> _LERNTEXT_:

######

Fremdsprachen im Unterricht: Weltläufige Schule

Arabisch, Chinesisch und Spanisch statt Französisch und Russisch: Das Sprachenangebot in deutschen Schulen wird vielfältiger. Dabei gibt es Modeerscheinungen, wirtschaftliche Erwägungen - und eine Überraschung beim Russischen.

Sprachunterricht in Berlin-Pankow. Heute steht das Thema Tiernamen auf dem Programm. Ahmed Mohsen, 27, Klassenlehrer der Tigersterne, steht vor einer Gruppe Grundschulkinder und zeichnet arabische Schriftzeichen auf die Tafel. Die Kinder malen die Buchstaben eifrig ab – von rechts nach links, wie es sich gehört. Seit fünf Jahren unterrichtet der gebürtige Ägypter an der privaten bip-Grundschule in Berlin-Pankow seine Muttersprache Arabisch. „Meine Schüler sind sehr stolz, etwas zu beherrschen, was ihre Berliner Freunde und selbst ihre Eltern nicht können“, erzählt Mohsen.

Die private Berliner Grundschule ist mit ihrem exotischen Fremdsprachenangebot keine einsame Sprachinsel: Mittlerweile versuchen sich viele Schulen in ganz Deutschland durch alternative Unterrichtssprachen von ihrer Konkurrenz abzuheben. Keine andere Stadt bietet dabei eine so große Auswahl wie Berlin. Klassische Schulsprachen wie Französisch und Latein werden von Japanisch, Chinesisch, Türkisch oder Arabisch ergänzt. „Einige Schulen wollen sich durch ungewöhnliche Fremdsprachen profilieren“, erklärt Ilka Hoffmann von der Gewerkschaft Erziehung und Wissenschaft (GEW).

######

> _DATENSÄTZE_:
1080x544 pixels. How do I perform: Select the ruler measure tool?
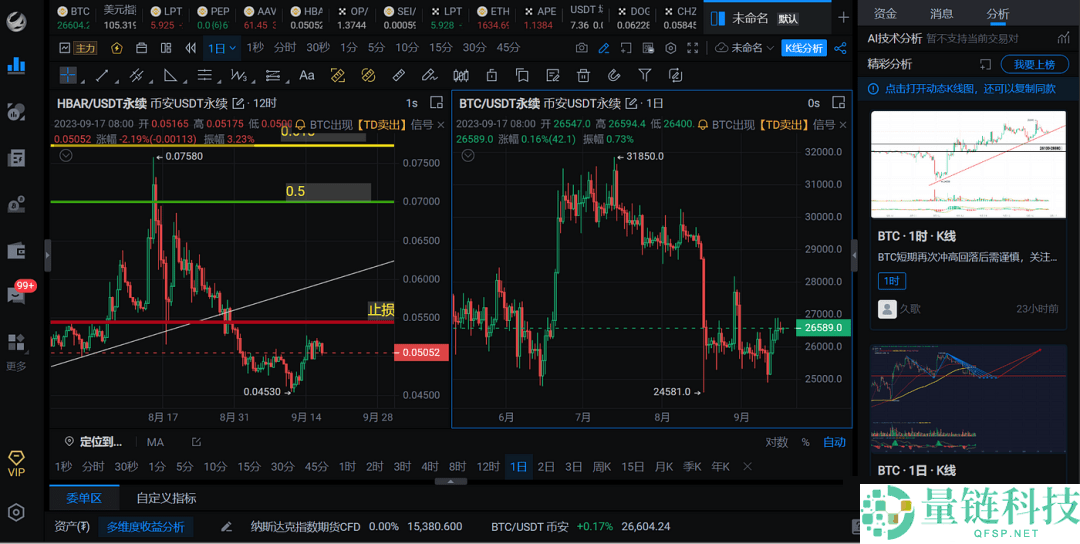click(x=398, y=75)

######

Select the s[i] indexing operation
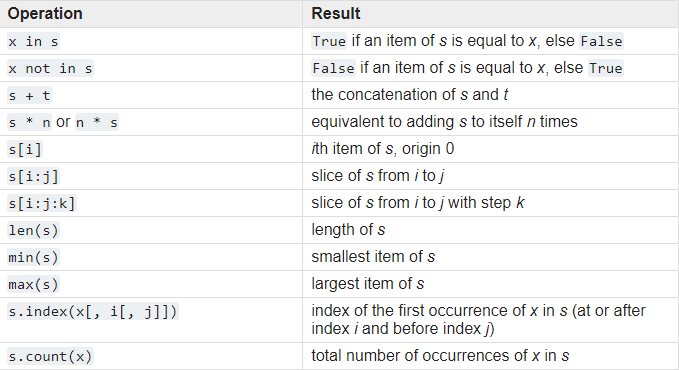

######

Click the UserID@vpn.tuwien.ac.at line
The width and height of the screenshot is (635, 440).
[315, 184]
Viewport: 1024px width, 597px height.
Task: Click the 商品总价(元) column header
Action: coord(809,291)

######

> _ARBEITSAUFTRAG A_:
Gib aus dem Lerntext den Abschnitt wortgetreu wieder, der mit den Worten „Arabisch, Chinesisch und“ beginnt und mit „Überraschung beim Russischen.“ endet.
> _ARBEITSAUFTRAG B_:
Fasse den Absatz im Lerntext, der mit „Die private Berliner Grundschule“ beginnt, in höchstens drei Sätzen zusammen und behalte dabei seine wesentlichen Fakten bei.

> _ENDGÜLTIGE ANTWORT A_:
Arabisch, Chinesisch und Spanisch statt Französisch und Russisch: Das Sprachenangebot in deutschen Schulen wird vielfältiger. Dabei gibt es Modeerscheinungen, wirtschaftliche Erwägungen - und eine Überraschung beim Russischen.

> _ENDGÜLTIGE ANTWORT B_:
Die private Berliner Grundschule ist mit ihren ungewöhnlichen Fremdsprachen nicht allein, denn viele Schulen in ganz Deutschland wollen sich so von der Konkurrenz abheben, und Berlin bietet die größte Auswahl. Neben klassischen Schulsprachen wie Französisch und Latein gibt es dort Japanisch, Chinesisch, Türkisch oder Arabisch. Laut Ilka Hoffmann von der Gewerkschaft Erziehung und Wissenschaft (GEW) wollen sich einige Schulen durch ungewöhnliche Fremdsprachen profilieren.